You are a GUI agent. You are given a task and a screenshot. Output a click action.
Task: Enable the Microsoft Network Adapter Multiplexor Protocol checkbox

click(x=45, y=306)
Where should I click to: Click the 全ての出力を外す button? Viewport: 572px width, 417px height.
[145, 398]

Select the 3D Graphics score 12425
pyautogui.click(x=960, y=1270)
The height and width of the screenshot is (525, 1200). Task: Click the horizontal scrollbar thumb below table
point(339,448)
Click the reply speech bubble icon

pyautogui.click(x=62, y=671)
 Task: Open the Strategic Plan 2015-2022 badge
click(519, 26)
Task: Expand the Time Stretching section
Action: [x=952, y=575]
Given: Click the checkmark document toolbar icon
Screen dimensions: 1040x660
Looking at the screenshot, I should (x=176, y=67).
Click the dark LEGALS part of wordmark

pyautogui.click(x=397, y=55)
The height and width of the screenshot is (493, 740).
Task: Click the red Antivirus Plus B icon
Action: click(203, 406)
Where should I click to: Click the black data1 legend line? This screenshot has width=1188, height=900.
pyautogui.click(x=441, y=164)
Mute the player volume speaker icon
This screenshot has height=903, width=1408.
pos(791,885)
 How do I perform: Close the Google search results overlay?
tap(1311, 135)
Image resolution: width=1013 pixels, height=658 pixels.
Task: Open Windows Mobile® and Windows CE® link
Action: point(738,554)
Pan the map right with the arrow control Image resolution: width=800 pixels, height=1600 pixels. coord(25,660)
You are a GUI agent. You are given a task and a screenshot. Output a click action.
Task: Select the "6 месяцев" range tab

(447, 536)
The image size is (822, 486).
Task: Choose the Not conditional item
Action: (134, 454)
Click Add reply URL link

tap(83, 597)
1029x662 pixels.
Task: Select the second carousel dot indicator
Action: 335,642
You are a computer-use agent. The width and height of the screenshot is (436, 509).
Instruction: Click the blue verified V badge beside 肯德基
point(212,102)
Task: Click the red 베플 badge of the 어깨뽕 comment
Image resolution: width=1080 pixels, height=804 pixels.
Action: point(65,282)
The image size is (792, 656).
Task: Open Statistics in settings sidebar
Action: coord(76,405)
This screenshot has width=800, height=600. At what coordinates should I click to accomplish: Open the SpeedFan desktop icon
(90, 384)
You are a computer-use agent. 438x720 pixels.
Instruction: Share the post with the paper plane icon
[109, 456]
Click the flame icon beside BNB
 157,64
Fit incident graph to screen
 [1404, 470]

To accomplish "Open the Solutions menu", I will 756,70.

+ + +

When a line in the records above holds "agent", that line is to be reported.

Task response
You are a GUI agent. You are given a task and a screenshot. Output a click action.
You are a GUI agent. You are given a task and a screenshot. Output a click action.
You are a computer-use agent. The width and height of the screenshot is (436, 509).
You are a computer-use agent. 438x720 pixels.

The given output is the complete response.